## Task to complete
Reproduce the whole listing, keeping each line as it is.
── Source information ──
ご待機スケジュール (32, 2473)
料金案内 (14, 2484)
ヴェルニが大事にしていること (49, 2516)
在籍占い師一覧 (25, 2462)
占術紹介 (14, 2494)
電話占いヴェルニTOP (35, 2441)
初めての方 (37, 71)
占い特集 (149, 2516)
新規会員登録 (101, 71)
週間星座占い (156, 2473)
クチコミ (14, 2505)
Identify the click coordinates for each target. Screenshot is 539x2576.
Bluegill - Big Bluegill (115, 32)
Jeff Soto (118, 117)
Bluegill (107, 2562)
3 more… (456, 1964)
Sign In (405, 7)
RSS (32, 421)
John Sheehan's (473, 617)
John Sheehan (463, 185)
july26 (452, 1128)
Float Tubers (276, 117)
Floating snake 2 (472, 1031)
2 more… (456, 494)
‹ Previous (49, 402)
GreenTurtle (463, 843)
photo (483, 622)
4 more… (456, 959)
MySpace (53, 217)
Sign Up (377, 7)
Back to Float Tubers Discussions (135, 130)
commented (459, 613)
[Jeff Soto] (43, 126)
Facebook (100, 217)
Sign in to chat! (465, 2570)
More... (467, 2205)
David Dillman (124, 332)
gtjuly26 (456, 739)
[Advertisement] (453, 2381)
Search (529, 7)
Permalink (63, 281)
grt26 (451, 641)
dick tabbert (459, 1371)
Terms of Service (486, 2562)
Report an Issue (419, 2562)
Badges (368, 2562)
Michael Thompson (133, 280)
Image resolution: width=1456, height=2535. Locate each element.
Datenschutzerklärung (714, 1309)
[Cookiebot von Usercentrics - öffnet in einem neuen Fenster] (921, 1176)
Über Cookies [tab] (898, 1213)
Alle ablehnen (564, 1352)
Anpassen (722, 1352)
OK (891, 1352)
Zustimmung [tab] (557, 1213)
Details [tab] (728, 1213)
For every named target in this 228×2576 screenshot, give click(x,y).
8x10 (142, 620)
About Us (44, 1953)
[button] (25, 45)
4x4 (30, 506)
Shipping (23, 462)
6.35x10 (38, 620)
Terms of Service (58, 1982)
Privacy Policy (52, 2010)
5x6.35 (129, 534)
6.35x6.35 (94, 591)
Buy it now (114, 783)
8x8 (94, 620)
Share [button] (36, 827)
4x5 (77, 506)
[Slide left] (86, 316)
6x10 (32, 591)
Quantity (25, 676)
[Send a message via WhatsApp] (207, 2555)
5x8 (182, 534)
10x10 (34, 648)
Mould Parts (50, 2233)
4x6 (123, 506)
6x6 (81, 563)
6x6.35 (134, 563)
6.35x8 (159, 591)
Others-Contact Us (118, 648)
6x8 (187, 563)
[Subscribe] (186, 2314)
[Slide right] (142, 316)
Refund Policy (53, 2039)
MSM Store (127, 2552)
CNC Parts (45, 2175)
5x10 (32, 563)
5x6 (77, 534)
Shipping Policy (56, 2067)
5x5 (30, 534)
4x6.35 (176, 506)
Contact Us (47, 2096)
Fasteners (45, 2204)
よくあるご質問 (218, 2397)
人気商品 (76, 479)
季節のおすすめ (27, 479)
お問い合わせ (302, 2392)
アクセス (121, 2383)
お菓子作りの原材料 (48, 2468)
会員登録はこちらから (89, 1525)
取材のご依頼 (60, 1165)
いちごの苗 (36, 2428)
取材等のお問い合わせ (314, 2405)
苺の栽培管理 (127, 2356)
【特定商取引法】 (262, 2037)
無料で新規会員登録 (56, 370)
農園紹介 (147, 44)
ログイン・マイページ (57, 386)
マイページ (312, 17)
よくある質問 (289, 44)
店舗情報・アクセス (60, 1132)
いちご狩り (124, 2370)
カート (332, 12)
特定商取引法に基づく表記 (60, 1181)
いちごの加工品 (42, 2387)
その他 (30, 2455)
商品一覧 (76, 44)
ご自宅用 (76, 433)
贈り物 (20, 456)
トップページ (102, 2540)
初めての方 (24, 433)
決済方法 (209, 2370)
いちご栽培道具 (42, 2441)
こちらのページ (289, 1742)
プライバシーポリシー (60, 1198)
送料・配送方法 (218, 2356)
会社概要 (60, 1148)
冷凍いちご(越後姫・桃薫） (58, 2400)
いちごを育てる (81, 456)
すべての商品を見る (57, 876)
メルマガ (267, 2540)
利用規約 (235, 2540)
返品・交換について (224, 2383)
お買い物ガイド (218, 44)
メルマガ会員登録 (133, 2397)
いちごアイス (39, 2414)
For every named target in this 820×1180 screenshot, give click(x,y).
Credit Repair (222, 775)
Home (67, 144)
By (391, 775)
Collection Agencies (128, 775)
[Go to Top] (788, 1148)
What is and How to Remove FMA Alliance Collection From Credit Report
───
## Answer to the exercise
ご待機スケジュール (32, 2473)
料金案内 (14, 2484)
ヴェルニが大事にしていること (49, 2516)
在籍占い師一覧 (25, 2462)
占術紹介 (14, 2494)
電話占いヴェルニTOP (35, 2441)
初めての方 (37, 71)
占い特集 (149, 2516)
新規会員登録 (101, 71)
週間星座占い (156, 2473)
クチコミ (14, 2505)
Identify the click coordinates for each target. Screenshot is 539x2576.
Bluegill - Big Bluegill (115, 32)
Jeff Soto (118, 117)
Bluegill (107, 2562)
3 more… (456, 1964)
Sign In (405, 7)
RSS (32, 421)
John Sheehan's (473, 617)
John Sheehan (463, 185)
july26 (452, 1128)
Float Tubers (276, 117)
Floating snake 2 (472, 1031)
2 more… (456, 494)
‹ Previous (49, 402)
GreenTurtle (463, 843)
photo (483, 622)
4 more… (456, 959)
MySpace (53, 217)
Sign Up (377, 7)
Back to Float Tubers Discussions (135, 130)
commented (459, 613)
[Jeff Soto] (43, 126)
Facebook (100, 217)
Sign in to chat! (465, 2570)
More... (467, 2205)
David Dillman (124, 332)
gtjuly26 (456, 739)
[Advertisement] (453, 2381)
Search (529, 7)
Permalink (63, 281)
grt26 (451, 641)
dick tabbert (459, 1371)
Terms of Service (486, 2562)
Report an Issue (419, 2562)
Badges (368, 2562)
Michael Thompson (133, 280)
Image resolution: width=1456, height=2535. Locate each element.
Datenschutzerklärung (714, 1309)
[Cookiebot von Usercentrics - öffnet in einem neuen Fenster] (921, 1176)
Über Cookies [tab] (898, 1213)
Alle ablehnen (564, 1352)
Anpassen (722, 1352)
OK (891, 1352)
Zustimmung [tab] (557, 1213)
Details [tab] (728, 1213)
For every named target in this 228×2576 screenshot, give click(x,y).
8x10 (142, 620)
About Us (44, 1953)
[button] (25, 45)
4x4 (30, 506)
Shipping (23, 462)
6.35x10 (38, 620)
Terms of Service (58, 1982)
Privacy Policy (52, 2010)
5x6.35 (129, 534)
6.35x6.35 (94, 591)
Buy it now (114, 783)
8x8 (94, 620)
Share [button] (36, 827)
4x5 (77, 506)
[Slide left] (86, 316)
6x10 (32, 591)
Quantity (25, 676)
[Send a message via WhatsApp] (207, 2555)
5x8 (182, 534)
10x10 (34, 648)
Mould Parts (50, 2233)
4x6 (123, 506)
6x6 (81, 563)
6x6.35 (134, 563)
6.35x8 (159, 591)
Others-Contact Us (118, 648)
6x8 (187, 563)
[Subscribe] (186, 2314)
[Slide right] (142, 316)
Refund Policy (53, 2039)
MSM Store (127, 2552)
CNC Parts (45, 2175)
5x10 (32, 563)
5x6 (77, 534)
Shipping Policy (56, 2067)
5x5 (30, 534)
4x6.35 (176, 506)
Contact Us (47, 2096)
Fasteners (45, 2204)
よくあるご質問 (218, 2397)
人気商品 (76, 479)
季節のおすすめ (27, 479)
お問い合わせ (302, 2392)
アクセス (121, 2383)
お菓子作りの原材料 (48, 2468)
会員登録はこちらから (89, 1525)
取材のご依頼 (60, 1165)
いちごの苗 (36, 2428)
取材等のお問い合わせ (314, 2405)
苺の栽培管理 (127, 2356)
【特定商取引法】 (262, 2037)
無料で新規会員登録 (56, 370)
農園紹介 (147, 44)
ログイン・マイページ (57, 386)
マイページ (312, 17)
よくある質問 (289, 44)
店舗情報・アクセス (60, 1132)
いちご狩り (124, 2370)
カート (332, 12)
特定商取引法に基づく表記 (60, 1181)
いちごの加工品 (42, 2387)
その他 (30, 2455)
商品一覧 (76, 44)
ご自宅用 (76, 433)
贈り物 (20, 456)
トップページ (102, 2540)
初めての方 (24, 433)
決済方法 (209, 2370)
いちご栽培道具 (42, 2441)
こちらのページ (289, 1742)
プライバシーポリシー (60, 1198)
送料・配送方法 (218, 2356)
会社概要 (60, 1148)
冷凍いちご(越後姫・桃薫） (58, 2400)
いちごを育てる (81, 456)
すべての商品を見る (57, 876)
メルマガ (267, 2540)
利用規約 (235, 2540)
返品・交換について (224, 2383)
お買い物ガイド (218, 44)
メルマガ会員登録 (133, 2397)
いちごアイス (39, 2414)
For every named target in this 820×1180 screenshot, give click(x,y).
Credit Repair (222, 775)
Home (67, 144)
By (391, 775)
Collection Agencies (128, 775)
[Go to Top] (788, 1148)
What is and How to Remove FMA Alliance Collection From Credit Report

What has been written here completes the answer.